:: Record extracts ::
══════════

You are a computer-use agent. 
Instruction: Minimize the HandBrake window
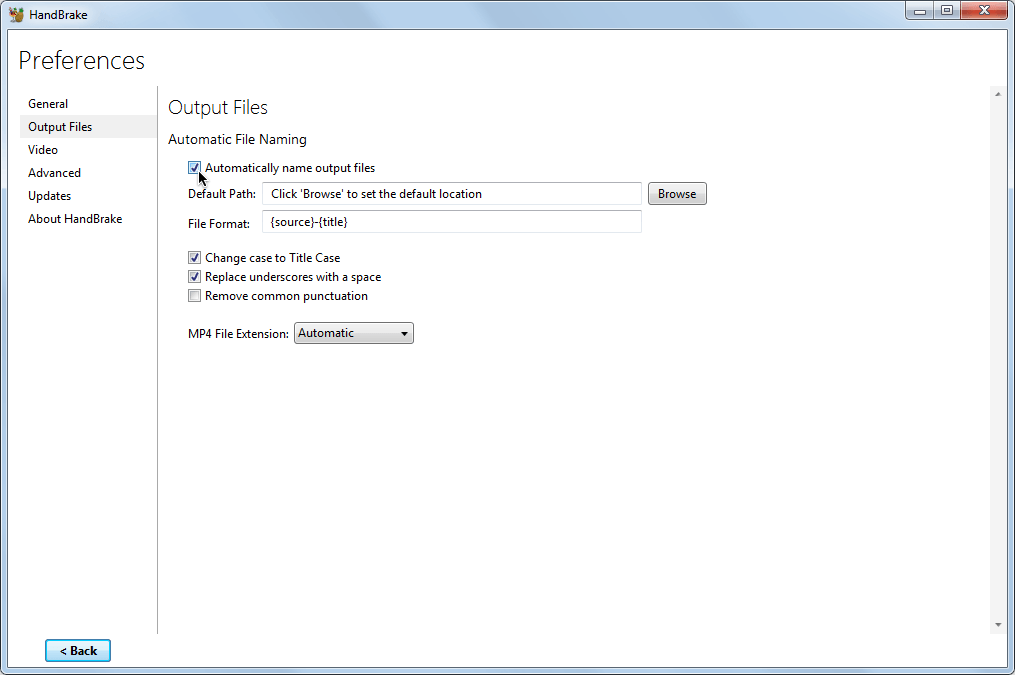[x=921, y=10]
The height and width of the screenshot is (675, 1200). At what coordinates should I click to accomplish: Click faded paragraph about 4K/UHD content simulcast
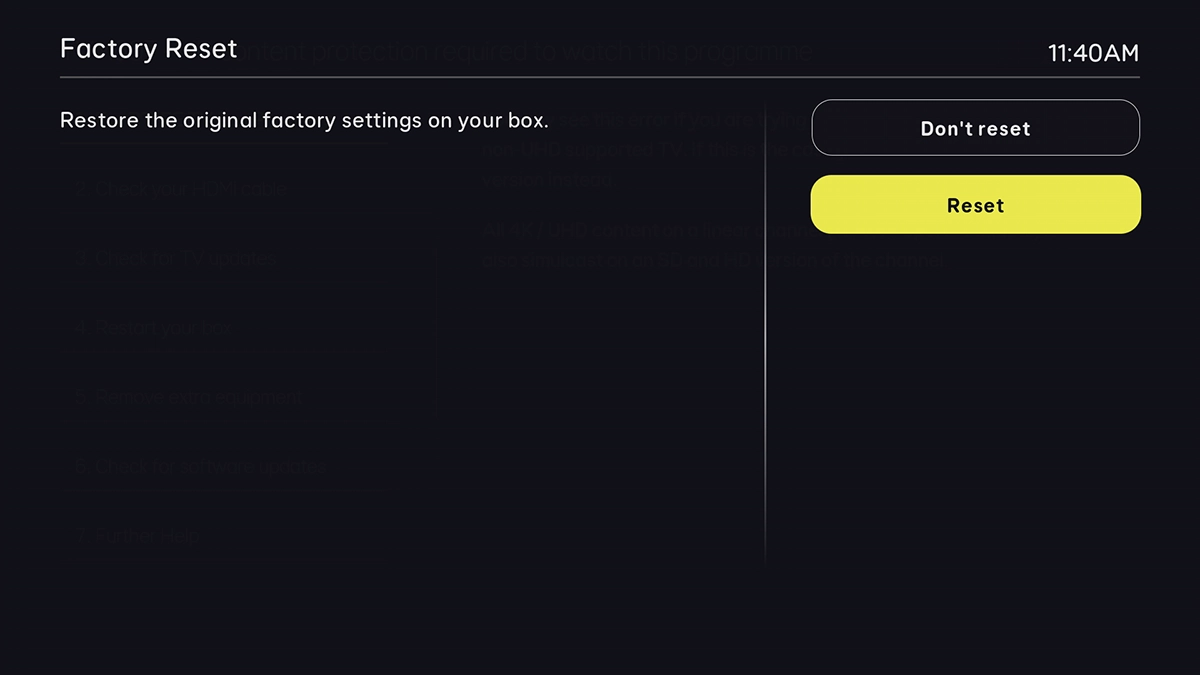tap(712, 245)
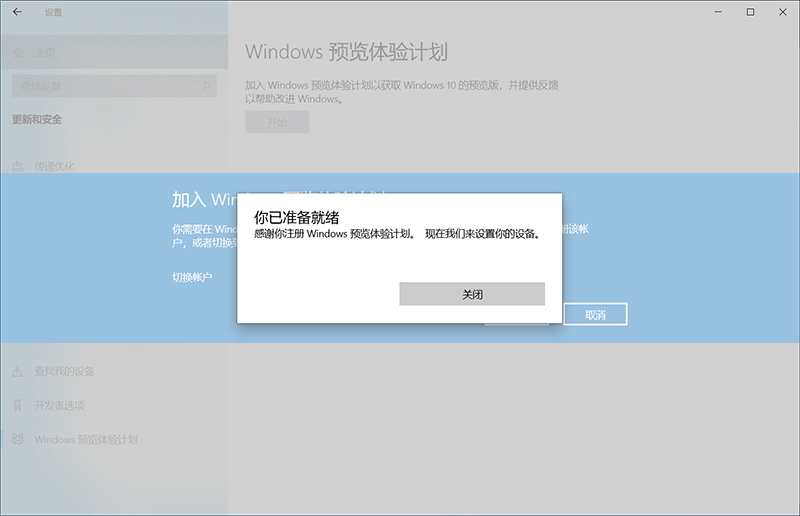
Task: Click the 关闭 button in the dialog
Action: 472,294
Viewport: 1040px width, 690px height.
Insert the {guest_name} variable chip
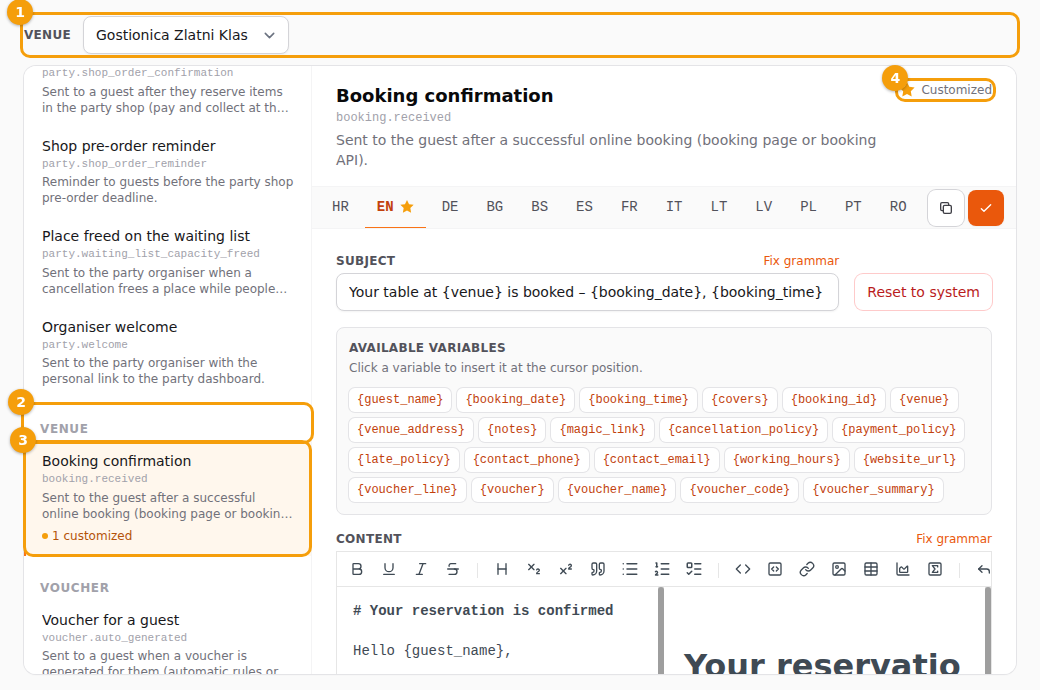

══════════

:: Brief ::
Retype, exactly and only, the lines from the one containing "Instruction: Minimize the HandBrake window" through the end of the entries, both ends included, and omit all pictures.

:: Exercise answer ::
Instruction: Minimize the HandBrake window
[x=921, y=10]
The height and width of the screenshot is (675, 1200). At what coordinates should I click to accomplish: Click faded paragraph about 4K/UHD content simulcast
tap(712, 245)
Task: Click the 关闭 button in the dialog
Action: 472,294
Viewport: 1040px width, 690px height.
Insert the {guest_name} variable chip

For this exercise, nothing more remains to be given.